Pt. II: Publishing & Optimization
I recently wrote about how YouTube is making it easier for businesses to get exposure by releasing the YouTube Creator Playbook. A basic “How To” guide to getting your video higher search engine rankings. By following the playbook, your video can not only rank higher in Google searches, but also YouTube searches, Bing searches, Yahoo searches and others.
1. Metadata.Metadata are your titles, tags, and descriptions. It helps YouTube index your content and is critical to building views. Make your tiles compelling. This is your headline or your hook. Your title should be concise, informative and, at times, entertaining. Unlike headlines, the title to your video should include keywords that should be repeated throughout your tags and description. Put the keywords first in the title and your show title or channel name at the end.
Write keyword tags that are a combination of specific and general terms that are relevant to the video’s content. An example for this article would be video marketing, YouTube marketing, video SEO, as well as video, marketing, SEO. An example for a video that we recently produced for a local clock store named Clockworks would include general tags such as clocks, watches, antiques, repair and specific tags such as the brands and styles of watches that they carry. If you have a retail store, include the towns where you are located. Select a reasonable number of tags that most closely reflect your video content.

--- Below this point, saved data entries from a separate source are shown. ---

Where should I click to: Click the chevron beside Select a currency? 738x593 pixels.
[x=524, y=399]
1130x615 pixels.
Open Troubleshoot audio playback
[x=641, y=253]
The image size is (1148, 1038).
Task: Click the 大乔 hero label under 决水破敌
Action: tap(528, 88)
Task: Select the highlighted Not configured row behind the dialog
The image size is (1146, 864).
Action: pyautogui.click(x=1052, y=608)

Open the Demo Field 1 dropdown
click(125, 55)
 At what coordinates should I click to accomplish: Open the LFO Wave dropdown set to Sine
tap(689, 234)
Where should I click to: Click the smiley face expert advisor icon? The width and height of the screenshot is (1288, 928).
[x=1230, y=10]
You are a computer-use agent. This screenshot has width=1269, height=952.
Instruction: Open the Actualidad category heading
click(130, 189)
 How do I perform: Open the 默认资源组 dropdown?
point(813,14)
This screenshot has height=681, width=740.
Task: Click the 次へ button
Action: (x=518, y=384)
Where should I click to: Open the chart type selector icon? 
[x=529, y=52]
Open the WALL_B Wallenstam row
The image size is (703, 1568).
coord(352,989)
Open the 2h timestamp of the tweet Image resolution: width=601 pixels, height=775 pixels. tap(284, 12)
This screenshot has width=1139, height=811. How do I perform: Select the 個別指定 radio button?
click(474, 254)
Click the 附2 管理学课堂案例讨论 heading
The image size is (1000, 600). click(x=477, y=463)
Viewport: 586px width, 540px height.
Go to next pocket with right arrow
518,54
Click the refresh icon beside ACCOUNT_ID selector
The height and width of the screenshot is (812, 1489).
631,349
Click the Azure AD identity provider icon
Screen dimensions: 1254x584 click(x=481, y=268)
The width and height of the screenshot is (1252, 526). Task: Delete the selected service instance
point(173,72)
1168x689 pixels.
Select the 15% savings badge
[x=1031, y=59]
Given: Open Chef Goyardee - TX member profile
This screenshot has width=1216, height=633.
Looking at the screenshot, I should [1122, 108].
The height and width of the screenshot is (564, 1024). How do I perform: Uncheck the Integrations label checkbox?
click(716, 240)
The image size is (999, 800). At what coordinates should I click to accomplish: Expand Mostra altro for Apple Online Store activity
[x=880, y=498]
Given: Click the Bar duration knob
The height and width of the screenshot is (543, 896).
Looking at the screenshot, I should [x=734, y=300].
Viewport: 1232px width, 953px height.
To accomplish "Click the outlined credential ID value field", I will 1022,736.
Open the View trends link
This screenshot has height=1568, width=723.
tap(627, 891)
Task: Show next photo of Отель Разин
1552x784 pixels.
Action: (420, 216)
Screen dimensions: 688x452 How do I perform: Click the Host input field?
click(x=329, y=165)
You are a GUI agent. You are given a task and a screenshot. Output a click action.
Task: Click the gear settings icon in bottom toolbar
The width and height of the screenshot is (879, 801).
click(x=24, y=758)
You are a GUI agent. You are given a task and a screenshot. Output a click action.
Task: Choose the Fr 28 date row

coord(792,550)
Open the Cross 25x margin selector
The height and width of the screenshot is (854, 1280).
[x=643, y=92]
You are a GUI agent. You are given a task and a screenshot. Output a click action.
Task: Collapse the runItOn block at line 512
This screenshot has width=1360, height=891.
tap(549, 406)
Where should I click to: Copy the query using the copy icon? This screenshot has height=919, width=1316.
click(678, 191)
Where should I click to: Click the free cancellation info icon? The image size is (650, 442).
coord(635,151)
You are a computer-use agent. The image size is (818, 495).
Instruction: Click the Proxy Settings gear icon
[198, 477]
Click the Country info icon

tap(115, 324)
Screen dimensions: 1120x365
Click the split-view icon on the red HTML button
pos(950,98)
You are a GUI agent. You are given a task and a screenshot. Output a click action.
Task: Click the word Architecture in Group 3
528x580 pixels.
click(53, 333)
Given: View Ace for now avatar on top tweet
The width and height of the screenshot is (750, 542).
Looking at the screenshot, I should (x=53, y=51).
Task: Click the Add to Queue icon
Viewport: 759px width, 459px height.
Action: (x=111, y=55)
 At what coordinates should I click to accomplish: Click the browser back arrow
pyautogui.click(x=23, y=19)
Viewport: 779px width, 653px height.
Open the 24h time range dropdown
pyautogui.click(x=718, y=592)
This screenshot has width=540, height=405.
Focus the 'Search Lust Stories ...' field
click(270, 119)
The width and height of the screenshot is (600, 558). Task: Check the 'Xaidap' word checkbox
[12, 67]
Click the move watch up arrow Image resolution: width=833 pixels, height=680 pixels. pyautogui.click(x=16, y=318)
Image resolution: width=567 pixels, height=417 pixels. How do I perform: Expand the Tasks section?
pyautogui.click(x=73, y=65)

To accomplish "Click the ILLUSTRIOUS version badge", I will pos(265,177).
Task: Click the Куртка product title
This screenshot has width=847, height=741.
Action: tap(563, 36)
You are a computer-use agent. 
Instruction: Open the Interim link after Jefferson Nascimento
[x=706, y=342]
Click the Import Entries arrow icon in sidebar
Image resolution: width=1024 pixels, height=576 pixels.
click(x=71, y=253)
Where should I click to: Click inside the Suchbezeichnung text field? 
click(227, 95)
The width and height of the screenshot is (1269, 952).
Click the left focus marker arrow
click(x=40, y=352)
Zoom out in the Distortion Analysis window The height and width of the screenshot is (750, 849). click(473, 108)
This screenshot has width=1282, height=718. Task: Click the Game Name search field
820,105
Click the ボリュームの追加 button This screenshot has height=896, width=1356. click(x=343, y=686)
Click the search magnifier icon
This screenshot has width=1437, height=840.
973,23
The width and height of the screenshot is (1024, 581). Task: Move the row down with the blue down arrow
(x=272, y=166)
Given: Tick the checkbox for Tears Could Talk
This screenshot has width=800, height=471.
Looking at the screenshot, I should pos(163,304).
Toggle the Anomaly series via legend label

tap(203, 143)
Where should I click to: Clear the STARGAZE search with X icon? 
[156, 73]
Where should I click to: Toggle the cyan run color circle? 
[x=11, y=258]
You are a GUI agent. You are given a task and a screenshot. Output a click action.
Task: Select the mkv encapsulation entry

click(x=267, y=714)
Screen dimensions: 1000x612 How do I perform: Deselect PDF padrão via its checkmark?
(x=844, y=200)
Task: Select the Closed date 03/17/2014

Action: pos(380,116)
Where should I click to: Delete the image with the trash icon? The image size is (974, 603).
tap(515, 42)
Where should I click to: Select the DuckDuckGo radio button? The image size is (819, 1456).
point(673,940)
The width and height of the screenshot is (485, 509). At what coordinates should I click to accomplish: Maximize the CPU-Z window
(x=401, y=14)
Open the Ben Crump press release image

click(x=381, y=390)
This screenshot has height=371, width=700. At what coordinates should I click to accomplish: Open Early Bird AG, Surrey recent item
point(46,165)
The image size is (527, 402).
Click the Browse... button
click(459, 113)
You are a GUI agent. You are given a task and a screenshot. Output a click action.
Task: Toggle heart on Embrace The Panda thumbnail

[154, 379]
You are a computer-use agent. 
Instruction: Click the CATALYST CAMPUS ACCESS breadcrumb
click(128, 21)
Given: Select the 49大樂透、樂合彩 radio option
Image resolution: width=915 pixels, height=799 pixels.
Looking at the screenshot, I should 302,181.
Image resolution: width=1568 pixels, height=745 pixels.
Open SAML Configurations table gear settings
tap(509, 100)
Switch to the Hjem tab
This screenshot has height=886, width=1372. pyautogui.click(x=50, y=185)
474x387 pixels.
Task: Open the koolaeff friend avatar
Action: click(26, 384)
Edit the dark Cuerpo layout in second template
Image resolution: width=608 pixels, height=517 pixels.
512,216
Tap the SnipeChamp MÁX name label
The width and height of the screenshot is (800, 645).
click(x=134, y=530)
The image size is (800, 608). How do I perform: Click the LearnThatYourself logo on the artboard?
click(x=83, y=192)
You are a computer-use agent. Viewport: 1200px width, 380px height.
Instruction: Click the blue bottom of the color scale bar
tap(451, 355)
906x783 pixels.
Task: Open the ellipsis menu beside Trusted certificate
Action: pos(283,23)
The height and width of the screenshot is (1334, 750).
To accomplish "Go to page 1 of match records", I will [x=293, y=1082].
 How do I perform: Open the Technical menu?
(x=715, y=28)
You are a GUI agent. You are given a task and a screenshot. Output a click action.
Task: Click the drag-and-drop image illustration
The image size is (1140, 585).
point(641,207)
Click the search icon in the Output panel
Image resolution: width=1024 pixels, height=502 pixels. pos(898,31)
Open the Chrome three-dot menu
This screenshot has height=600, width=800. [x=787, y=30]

Write your description for both the viewer and the search engines. You can also include additional info that was not covered in the video. Your description is an opportunity for you to let new viewers know about your channel. Outbound links to your main channel or website, subscription to your channel, related content, your social media pages (Facebook, Twitter, Google+, etc) will also help the YouTube algorithm for SEO rankings.
As in your title, the order of your tags is also important. You should repeat your keywords in the same order in your tags and your description. When using phrases in your keywords such as “video marketing” or “local business”, use quotes instead of commas.
2. Thumbnails – You can’t always be lucky enough to have one of the three thumbnails that are provided by by YouTube to be the perfect image that reflects the content of the video as well as engage the viewer. If you need to create your own custom image, it should be clear and in focus at a minimum of 640px by 360px. It is also recommended that the image be bright with high contrast, be visually compelling, close up on the subject, well framed and looks good whether it’s view either small or large.
The thumbnail image is one of the most important attributes of your video because it will appears in the search results and will be one of the determining factors of whether the viewer clicks on your video or someone else’s.
A good practice to get in to is to look for the thumbnail image while you are shooting or editing. Another option is to take photos during the shoot. Most photo software will let you resize, enhance or even combine images for your thumbnail.
3. Annotations – Annotations are text overlays that you can position on your YouTube videos and are seen as the video plays. They can be used to supply additional information at specific times in the video. They can also be linked to allow the viewer subscribe to the video, channel or interact with the video. One of the best uses is to attract new interest and interaction to old videos.
When creating annotations for your video, be sure not to obstruct critical elements of your video. This also includes the lower third of the image where, if you are monetizing your content, the ads will appear.
One of the most effective uses of annotations is to create an “end card” that appears at the end of your video for 15 to 20 seconds that links to your other related content. You have most likely seen this already when the YouTube algorithm posts links to related videos.